Ultima Modifica il 11 Dicembre 2020

Mannaggia ‘a culonna o Mannagg’o sang da culonna, chi non ha sentito questa espressione napoletana di rabbia?

La sua storia si perde nei meandri del passato ed è legata a Castel Capuano, il più antico castello di Napoli dopo il Castel dell’Ovo, fondato nella seconda metà del XII secolo come reggia dei Normanni ed Angoini.



è

Con l’annessione del Regno di Napoli alla corona di Spagna e la sua costituzione in Vicereame (1503), il Castello fu destinato per la prima volta alla funzione di palazzo di giustizia.

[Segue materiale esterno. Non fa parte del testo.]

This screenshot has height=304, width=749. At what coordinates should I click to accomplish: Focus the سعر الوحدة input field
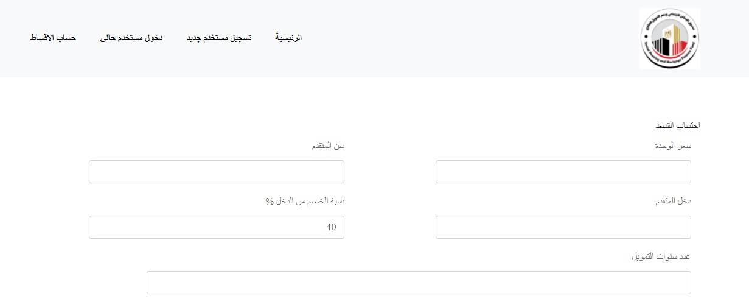pyautogui.click(x=563, y=172)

I castelli di Napoli - Castel Capuano Napoli

L’umiliazione della Colonna infame

La storia ci tramanda che nel largo davanti alla porta principale del Palazzo della Vicaria, sopra una base quadrata, si trovava una colonna bianca di marmo (la “colonna infame della vicaria”) che divenne l’incubo di ogni debitore della città.

Gli insolventi erano infatti costretti a salire sulla colonna, calarsi le brache e declamare dinanzi al popolo le proprie insolvenze attraverso la formula latina “cedo bonis” (rinuncio ai miei beni).

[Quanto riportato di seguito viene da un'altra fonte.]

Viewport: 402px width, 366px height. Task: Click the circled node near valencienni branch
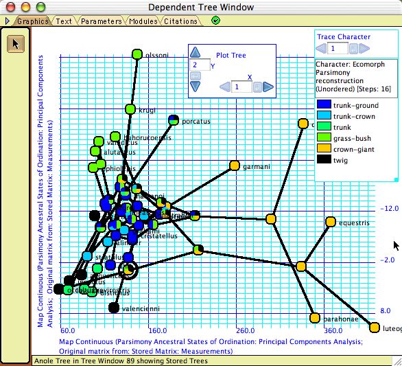coord(128,269)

Salire sulla “Colonna infame della Vicaria” era una delle più umilianti e infamanti condanne che si potevano subire, perchè capace di compromettere il futuro del debitore; in queste manifestazioni pubbliche il debitore era vittima dello scherno del popolo che non disdegnava infierire fisicamente sul malcapitato di turno (‘o sango d’ ‘a culonna).

Castel Capuano in un dipinto del XVII secolo              Castel Capuano in un dipinto del XVII secolo.

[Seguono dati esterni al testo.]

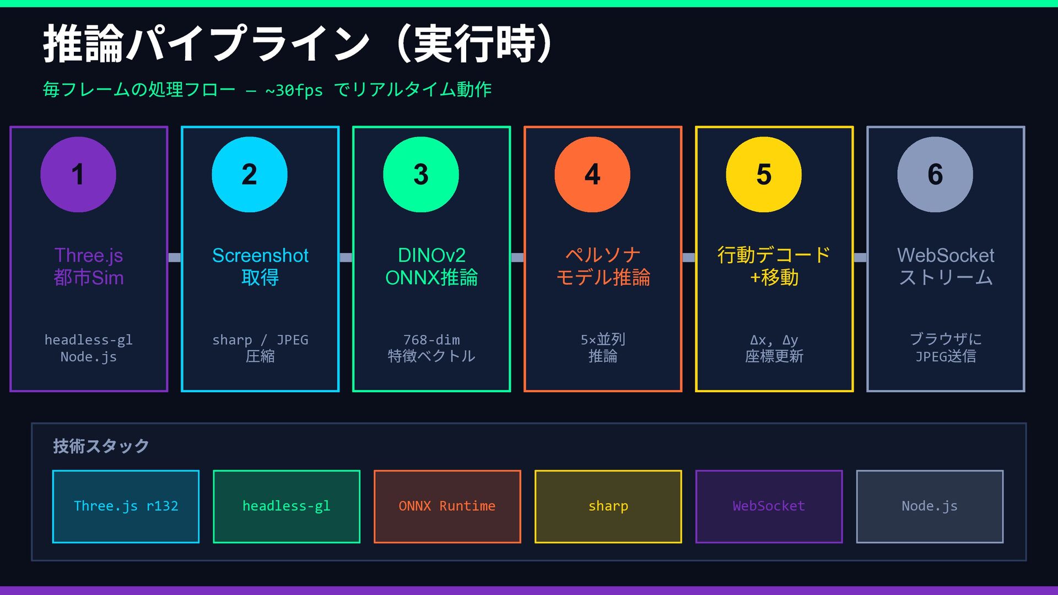1058x595 pixels.
Task: Select the 行動デコード+移動 step title
Action: [774, 266]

Un altro detto napoletano recita “Cu ‘na mana annanze e ‘n’ata arreto, ha mmustato ‘o cul’ ‘a culonna“(con una mano avanti e l’atra dietro, ha mostrato il culo alla colonna.

La colonna fu rimossa soltanto nel 1856 da Carlo III di Borbone, oggi è conservata al Museo della Certosa di San Martino (nell’androne delle Carrozze), questo non bastò a ridurre l’atrocità del popolo sempre alla ricerca del macabro. La base della colonna rimasta, venne per alcuni decenni ancora usata come ceppo mortuario per mostrare i corpi dei condannati.